I googled this surgeon on the web and found, to my delight and amazement, that he is now practicing right here in massachusetts. I made an appointment to see him eight months ago. my appointment is in one week. that’s how booked out he is. I am counting the minutes to see him, and am praying he will be able to make a diagnosis explaining the reason for all my pain as well as the loss of my external rotator function.
I told eve that her knee pain and its subsequent fluid overload was likely an isolated event, that it can “just happen”, and then go away, never to happen again. as for her lower leg pain, on sides and face of her shins, I thought she might benefit from a visit to a neurologist, and further, get an EMG to measure nerve conduction in her leg.
“I just want to know what it IS”, she said.
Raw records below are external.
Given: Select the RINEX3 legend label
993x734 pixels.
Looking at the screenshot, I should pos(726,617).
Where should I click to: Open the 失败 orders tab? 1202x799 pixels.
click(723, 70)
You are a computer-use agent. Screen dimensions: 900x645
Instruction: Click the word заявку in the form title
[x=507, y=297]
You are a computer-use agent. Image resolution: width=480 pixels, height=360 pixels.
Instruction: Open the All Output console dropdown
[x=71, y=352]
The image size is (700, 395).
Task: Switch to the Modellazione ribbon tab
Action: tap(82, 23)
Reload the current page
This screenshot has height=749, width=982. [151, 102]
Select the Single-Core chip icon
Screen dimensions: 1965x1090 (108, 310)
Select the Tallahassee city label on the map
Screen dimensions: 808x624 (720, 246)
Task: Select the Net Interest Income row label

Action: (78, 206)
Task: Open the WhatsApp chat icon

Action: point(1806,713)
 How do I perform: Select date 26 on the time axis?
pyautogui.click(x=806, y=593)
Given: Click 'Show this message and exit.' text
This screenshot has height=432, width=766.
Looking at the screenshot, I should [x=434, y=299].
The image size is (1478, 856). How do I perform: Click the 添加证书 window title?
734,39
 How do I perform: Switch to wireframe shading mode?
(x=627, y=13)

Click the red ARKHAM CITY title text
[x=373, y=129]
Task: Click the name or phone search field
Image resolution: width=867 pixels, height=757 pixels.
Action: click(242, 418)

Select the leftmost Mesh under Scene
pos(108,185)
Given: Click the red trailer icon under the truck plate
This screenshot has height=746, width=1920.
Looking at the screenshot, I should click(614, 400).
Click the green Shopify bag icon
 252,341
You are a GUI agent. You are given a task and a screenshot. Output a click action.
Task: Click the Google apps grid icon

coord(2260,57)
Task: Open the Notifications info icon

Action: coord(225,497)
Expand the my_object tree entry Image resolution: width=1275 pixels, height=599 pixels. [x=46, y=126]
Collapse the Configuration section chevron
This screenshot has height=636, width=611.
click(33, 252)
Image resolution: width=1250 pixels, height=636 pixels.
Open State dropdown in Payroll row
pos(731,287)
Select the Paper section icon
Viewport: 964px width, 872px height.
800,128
I could understand her frustration.
I asked her if she had had her hip xrayed, because it sounded very much like osteoarthritis had moved into her right hip joint, and she said she had, as well as an MRI.
I also told her that it might be worth booking an appointment with this surgeon I was going to see. she said she will be turning 65 in three-and-a-half months, and that she will then have medicare to cover the hip replacement she is likely going to need.
“don’t worry”, I said with a laugh, “it might be eight months before you see him. but I think it will be worth it”.